Bernardino Telesio was born of noble parentage at Cosenza, a town in Calabria, a region of Southern Italy. He was educated at Milan by his uncle, Antonio, himself a scholar and an eminent poet, and afterwards at Rome and Padua. His studies included the Renaissance curriculum of classics, science, and philosophy. Telesio began an attack upon the medieval Aristotelianism which then flourished in Padua and Bologna. Resigning to his brother the archbishopric of Cosenza, offered to him by Pope Pius IV, he began to lecture at Naples and finally founded the academy of Cosenza. In 1563, or perhaps two years later, appeared his great work De Rerum Natura Iuxta Propria Principia (On the Nature of Things according to their Own Principles), which was followed by a large number of scientific and philosophical works of subsidiary importance. The heterodox views which he maintained against Aristotelianism aroused the anger of the Roman Catholic Church, and a short time after his death in 1588, his books were condemned and placed on the Index.

Thought and Works

Telesio was the head of the great South Italian movement which protested against the accepted authority of abstract reason, and sowed the seeds from which sprang the scientific methods of Campanella and Bruno, and of Bacon and Descartes, with their widely divergent results. Telesio developed an empirical approach to natural philosophy, which he regarded as a separate field of study from metaphysics and theology. He abandoned the purely intellectual sphere and proposed an inquiry into the data given by the senses, from which he held that all true knowledge really comes. Instead of postulating matter and form, he based existence on matter and force. He believed that all natural beings were animate, and he avoided the Aristotelian separation of corruptible earth from the eternal heavens. Instead, he regarded all matter as affected by two opposing elements of force: heat, which expands, and cold, which contracts. These two processes accounted for all the diverse forms and types of existence, while the mass on which the force operated remained the same. The whole was harmonized by the concept that each separate thing develops in and for itself in accordance with its own nature, while at the same time its motion benefits the rest. The obvious defects of this theory, (1) that the senses alone cannot apprehend matter itself, (2) that it is not clear how the multiplicity of phenomena could result from these two forces, and (3) that he adduced no evidence to substantiate the existence of these two forces, were pointed out at the time by his pupil, Patrizzi.

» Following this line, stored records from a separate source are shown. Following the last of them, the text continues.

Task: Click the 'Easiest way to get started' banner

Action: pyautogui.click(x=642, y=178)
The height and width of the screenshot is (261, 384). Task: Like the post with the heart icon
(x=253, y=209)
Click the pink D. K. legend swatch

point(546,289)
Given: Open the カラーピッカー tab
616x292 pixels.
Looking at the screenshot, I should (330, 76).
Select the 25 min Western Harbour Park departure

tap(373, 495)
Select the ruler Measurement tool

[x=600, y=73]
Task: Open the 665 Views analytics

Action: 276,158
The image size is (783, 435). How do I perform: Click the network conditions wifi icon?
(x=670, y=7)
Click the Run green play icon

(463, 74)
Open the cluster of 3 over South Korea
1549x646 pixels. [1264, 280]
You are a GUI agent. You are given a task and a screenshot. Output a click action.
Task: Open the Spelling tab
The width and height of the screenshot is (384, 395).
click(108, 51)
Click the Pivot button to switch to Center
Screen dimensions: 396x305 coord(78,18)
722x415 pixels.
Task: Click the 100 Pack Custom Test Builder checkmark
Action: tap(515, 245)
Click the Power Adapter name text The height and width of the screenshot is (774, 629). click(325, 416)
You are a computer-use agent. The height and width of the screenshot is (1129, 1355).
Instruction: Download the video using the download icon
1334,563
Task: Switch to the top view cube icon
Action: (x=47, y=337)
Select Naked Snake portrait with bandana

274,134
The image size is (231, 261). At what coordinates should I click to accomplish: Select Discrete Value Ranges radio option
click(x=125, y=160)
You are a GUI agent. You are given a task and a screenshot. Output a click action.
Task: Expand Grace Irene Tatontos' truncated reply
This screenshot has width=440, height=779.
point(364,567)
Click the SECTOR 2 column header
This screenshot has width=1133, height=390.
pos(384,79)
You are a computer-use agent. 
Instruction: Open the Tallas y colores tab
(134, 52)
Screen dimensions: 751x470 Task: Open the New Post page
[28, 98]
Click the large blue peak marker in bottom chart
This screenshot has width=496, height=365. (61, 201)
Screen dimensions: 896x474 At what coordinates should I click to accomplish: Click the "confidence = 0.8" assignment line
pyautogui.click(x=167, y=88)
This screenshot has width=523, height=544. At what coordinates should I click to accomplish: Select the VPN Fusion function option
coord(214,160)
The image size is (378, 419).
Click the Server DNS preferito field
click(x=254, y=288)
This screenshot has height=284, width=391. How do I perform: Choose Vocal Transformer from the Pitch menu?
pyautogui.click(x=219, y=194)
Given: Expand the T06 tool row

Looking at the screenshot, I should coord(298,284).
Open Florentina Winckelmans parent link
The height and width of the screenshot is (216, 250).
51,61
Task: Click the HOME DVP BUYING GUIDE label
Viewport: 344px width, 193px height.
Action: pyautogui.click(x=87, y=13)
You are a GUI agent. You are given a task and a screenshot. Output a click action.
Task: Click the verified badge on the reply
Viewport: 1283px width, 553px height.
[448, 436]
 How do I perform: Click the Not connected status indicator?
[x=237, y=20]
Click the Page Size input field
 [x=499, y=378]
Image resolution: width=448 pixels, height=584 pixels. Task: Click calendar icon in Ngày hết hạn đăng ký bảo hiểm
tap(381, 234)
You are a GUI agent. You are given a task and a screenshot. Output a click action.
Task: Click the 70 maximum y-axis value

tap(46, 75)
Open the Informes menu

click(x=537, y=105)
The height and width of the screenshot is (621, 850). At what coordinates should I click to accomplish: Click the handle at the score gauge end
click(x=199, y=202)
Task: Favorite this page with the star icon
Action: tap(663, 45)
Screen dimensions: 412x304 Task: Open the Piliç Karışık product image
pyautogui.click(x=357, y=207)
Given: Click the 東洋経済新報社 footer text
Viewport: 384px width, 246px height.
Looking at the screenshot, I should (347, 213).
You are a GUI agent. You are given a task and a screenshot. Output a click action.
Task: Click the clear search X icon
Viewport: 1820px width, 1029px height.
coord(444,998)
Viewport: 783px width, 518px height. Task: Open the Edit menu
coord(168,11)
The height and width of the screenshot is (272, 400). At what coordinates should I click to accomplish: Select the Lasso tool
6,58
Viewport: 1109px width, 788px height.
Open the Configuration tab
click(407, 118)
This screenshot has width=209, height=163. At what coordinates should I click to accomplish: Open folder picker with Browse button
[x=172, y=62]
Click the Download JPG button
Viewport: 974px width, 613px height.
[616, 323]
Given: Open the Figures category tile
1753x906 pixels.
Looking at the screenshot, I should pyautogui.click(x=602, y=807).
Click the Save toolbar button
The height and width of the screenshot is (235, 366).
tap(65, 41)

His theory of the cold earth at rest and the hot sun in motion was doomed to disproof at the hands of Copernicus, but was at the same time sufficiently coherent to make a great impression on Italian thought. When Telesio went on to explain the relation of mind and matter, he was still more heterodox. Material forces are, by hypothesis, capable of feeling; matter also must have been from the first endowed with consciousness, for consciousness exists, and could not have been developed out of nothing. This led him to a form of hylozoism. The soul is influenced by material conditions; consequently the soul must have a material existence. He further held that all knowledge is sensation ("non ratione sed sensu") and that intelligence is, therefore, an agglomeration of isolated data, given by the senses. He did not, however, succeed in explaining how the senses alone could perceive difference and identity. At the end of his scheme, probably in deference to theological prejudices, he added an element which was utterly alien, namely, a higher impulse, a soul superimposed by God, in virtue of which we strive beyond the world of sense.

Besides De Rerum Natura, he wrote De Somno, De his guae in acre fiunt, De Mari, De Comelis et Circulo Lactea, De usu respirationis, and other works.

Influence

The whole system of Telesio showed lacunae in argument, and ignorance of essential facts; nevertheless it was a forerunner of all subsequent empiricism, scientific and philosophical, and marked clearly the period of transition from authority and reason, to experiment and individual responsibility. Telesio became the head of a school in Calabria, and his ideas were widely read and discussed during his own time. Though he opposed Aristotelianism, he drew many ideas from him and tried to transform, rather than undermine, Aristotle’s teachings. Tommaso Campanella followed Telesio in his early writings, and Thomas Hobbes was inspired by him.

Monday, November 19, 2018

Aristotle: Physics and metaphysics



Aristotle divided the theoretical sciences into three groups: physics, mathematics, and theology. Physics as he understood it was equivalent to what would now be called “natural philosophy,” or the study of nature (physis); in this sense it encompasses not only the modern field of physics but also biology, chemistry, geology, psychology, and even meteorology. Metaphysics, however, is notably absent from Aristotle’s classification; indeed, he never uses the word, which first appears in the posthumous catalog of his writings as a name for the works listed after the Physics. He does, however, recognize the branch of philosophy now called metaphysics: he calls it “first philosophy” and defines it as the discipline that studies “being as being.”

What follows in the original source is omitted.